講師は千田善先生。ユーゴスラビア研究の第一人者ということで、そういう人の授業を直接受けられるというのは嬉しい。

面接授業の前に、「現代の国際政治で、もっとも知りたいこと」をテーマに400~1000字程度で授業への要望を書いて学習センター宛に提出するように、また、先生の著書「なぜ戦争は終わらないか」に目を通しておくことが望ましい、ということで、本を読み、疑問に思うことを書いて提出した。

1:ユーゴスラビアは崩壊し、小国に分裂したが、このことは現地の人たちにとって不幸なことだったのか。
2:チェチェン人、クルド人など、独立あるいは自治の拡大を求める人々がいるが、独立を認めるのは間違っているのか。
3:紛争を解決するにはやはり軍事力を持つ必要があるのか。国際的機関でも国でも。日本は「陸海空軍その他の戦力はこれを保持しない」と定めているが、これでは平和は守れないのだろうか。
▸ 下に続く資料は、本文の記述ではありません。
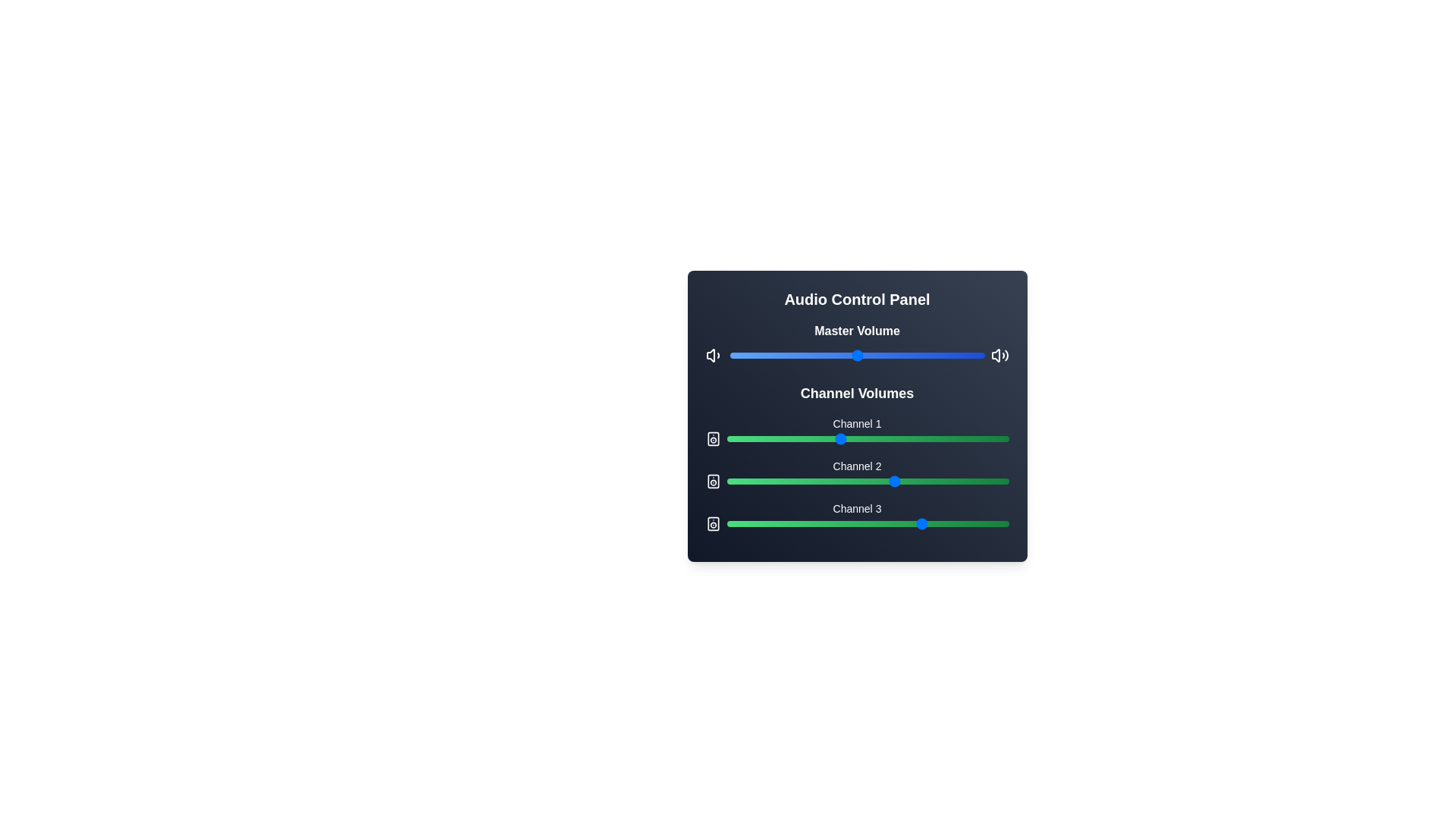 This screenshot has height=819, width=1456. What do you see at coordinates (799, 482) in the screenshot?
I see `the volume of Channel 2` at bounding box center [799, 482].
というようなことをつらつらと書いたのだけど、授業では全然触れられなかったのでちょっと残念。質問することも可能なのだけど、授業を聞いているうちに出てきた疑問などを尋ねると、それ以上また質問するのはためらわれて。40人近い生徒の疑問ひとつひとつをとりあげるわけにはいかないのだろうけど、授業前に提出させたのだから、それをなんとか反映する方法を考えてほしいなぁ、とは思う。

「民族が違うから、宗教が違うから、というだけで戦争が起こるのではない、土地とかなんらかの利益がからんできて戦争が起こる」という先生の説は、真実に近いのだと思うけど、たとえば、9・11のテロを起こした人は土地を求めていたわけじゃない。サウジアラビアからアメリカ軍が撤退することを望んでいたようだ、ということだが、自爆テロをする人など、やはりお金や利益だけでは説明できない紛争原因というのもありそうだ。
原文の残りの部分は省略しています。